### Task goal
Your result will be the set of lines with "Viewport", copied from the material below.

### Data section
***

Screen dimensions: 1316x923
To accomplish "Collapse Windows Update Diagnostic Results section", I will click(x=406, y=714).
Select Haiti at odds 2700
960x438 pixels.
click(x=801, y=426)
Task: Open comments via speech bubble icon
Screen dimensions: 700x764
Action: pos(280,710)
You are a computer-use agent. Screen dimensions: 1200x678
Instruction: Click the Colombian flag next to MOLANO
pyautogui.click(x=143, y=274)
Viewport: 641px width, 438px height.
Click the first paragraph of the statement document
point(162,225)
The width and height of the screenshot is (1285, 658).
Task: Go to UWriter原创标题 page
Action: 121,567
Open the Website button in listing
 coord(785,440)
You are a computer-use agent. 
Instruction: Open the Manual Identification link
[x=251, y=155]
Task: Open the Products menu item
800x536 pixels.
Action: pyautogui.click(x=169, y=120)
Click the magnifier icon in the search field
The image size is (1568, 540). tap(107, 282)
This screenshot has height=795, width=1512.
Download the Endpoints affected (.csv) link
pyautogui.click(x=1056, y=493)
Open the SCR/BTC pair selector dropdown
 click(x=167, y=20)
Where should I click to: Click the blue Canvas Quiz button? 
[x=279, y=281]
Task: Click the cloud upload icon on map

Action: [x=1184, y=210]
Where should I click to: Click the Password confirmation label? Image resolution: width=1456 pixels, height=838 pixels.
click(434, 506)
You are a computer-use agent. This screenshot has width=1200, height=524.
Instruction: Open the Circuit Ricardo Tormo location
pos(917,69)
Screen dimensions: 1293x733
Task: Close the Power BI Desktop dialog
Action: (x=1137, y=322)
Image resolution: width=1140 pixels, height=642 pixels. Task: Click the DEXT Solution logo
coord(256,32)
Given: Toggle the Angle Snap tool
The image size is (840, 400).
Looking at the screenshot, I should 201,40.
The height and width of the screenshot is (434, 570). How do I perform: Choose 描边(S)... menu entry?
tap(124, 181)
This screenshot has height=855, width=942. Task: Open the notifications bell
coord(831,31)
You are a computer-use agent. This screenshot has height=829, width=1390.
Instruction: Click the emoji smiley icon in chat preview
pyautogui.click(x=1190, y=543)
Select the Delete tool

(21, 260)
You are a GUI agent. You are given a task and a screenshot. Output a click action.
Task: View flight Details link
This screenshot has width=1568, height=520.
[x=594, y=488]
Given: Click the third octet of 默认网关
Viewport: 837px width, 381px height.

***

### Exercise answer
Viewport: 641px width, 438px height.
Viewport: 837px width, 381px height.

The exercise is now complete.